• Exercise objective: When the line containing "You are a computer-use agent. Image" appears in the entries below, begin printing there and stop after the line containing "Given: Click the Vendors people icon"; print each of those lines exactly and no other line.

[Stored data entries]
★ ★ ★ ★ ★
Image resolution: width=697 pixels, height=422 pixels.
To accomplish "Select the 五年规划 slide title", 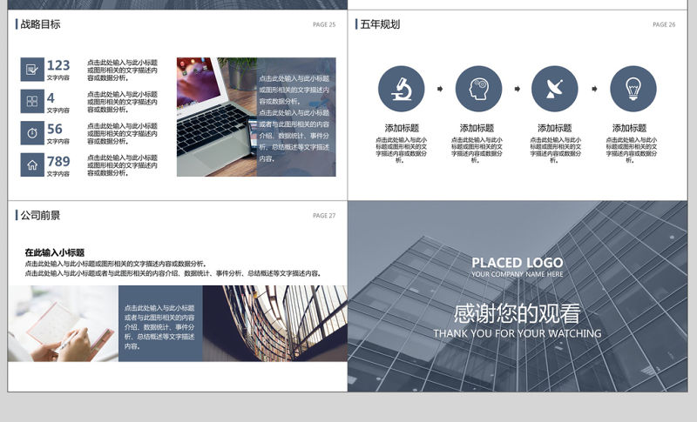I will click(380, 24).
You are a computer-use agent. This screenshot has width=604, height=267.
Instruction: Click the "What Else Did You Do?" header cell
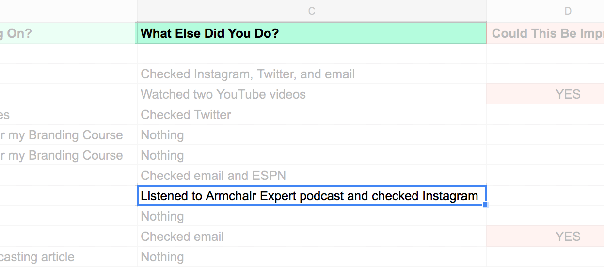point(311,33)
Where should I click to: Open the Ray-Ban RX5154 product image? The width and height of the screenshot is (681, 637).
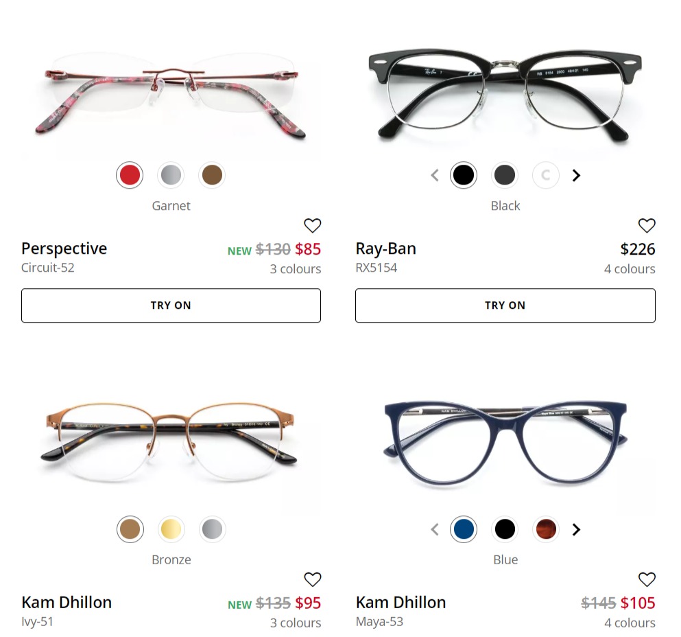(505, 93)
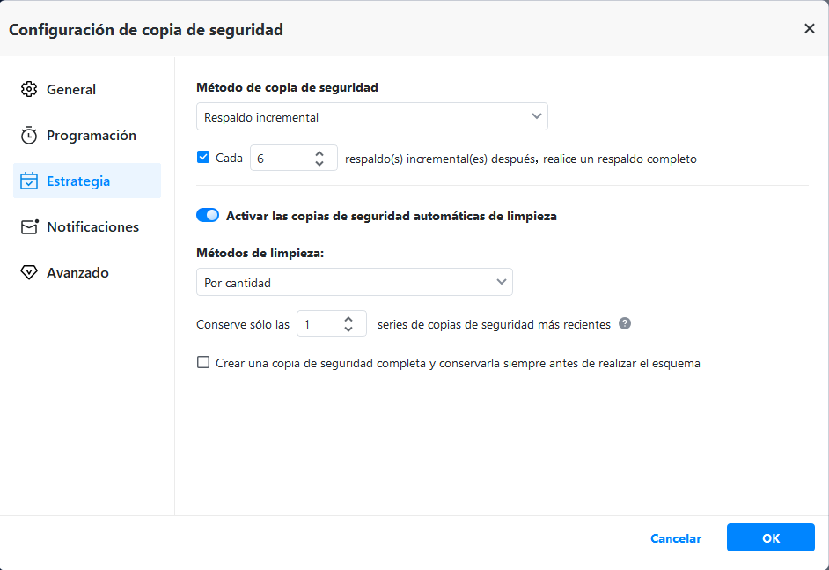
★ ★ ★ ★ ★
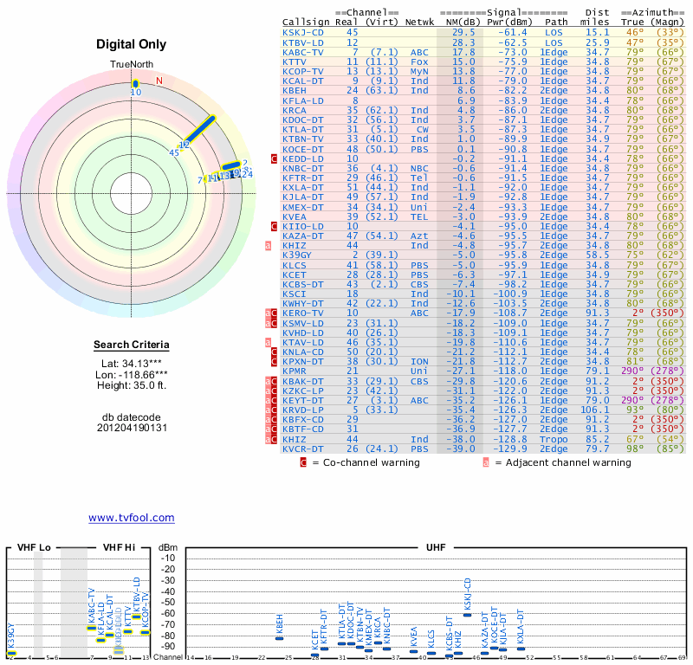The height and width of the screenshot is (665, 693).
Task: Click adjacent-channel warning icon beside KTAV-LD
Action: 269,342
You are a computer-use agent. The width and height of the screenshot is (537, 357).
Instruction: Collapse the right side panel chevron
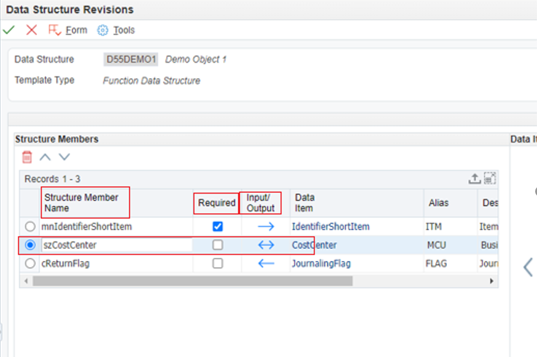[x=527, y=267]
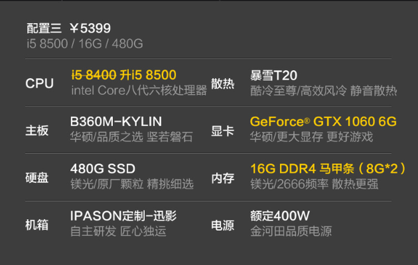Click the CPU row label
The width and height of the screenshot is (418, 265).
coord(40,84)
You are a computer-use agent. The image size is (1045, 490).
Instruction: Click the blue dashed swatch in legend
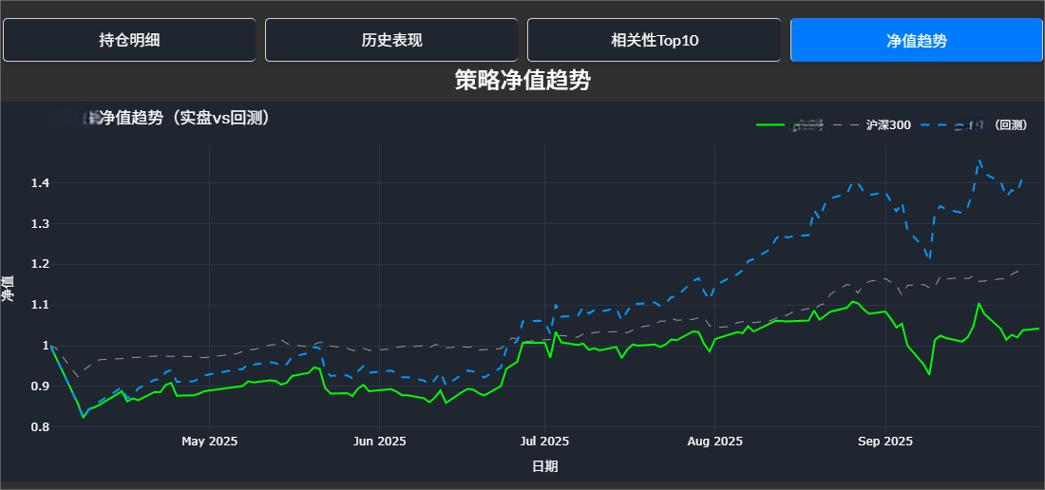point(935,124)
★ ★ ★ ★ ★
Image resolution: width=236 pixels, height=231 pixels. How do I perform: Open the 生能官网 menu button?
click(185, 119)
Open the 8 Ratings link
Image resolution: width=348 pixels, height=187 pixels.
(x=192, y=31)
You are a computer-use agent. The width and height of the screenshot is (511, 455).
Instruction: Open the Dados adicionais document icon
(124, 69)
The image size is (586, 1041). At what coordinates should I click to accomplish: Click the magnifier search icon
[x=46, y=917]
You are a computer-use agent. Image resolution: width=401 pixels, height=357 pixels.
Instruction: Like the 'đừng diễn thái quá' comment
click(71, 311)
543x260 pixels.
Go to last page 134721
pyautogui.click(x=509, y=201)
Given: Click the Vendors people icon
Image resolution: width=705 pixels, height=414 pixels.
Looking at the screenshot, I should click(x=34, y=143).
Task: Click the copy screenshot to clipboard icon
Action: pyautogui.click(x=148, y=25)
★ ★ ★ ★ ★
• Reply:
You are a computer-use agent. Image resolution: width=401 pixels, height=357 pixels.
Instruction: Like the 'đừng diễn thái quá' comment
click(71, 311)
543x260 pixels.
Go to last page 134721
pyautogui.click(x=509, y=201)
Given: Click the Vendors people icon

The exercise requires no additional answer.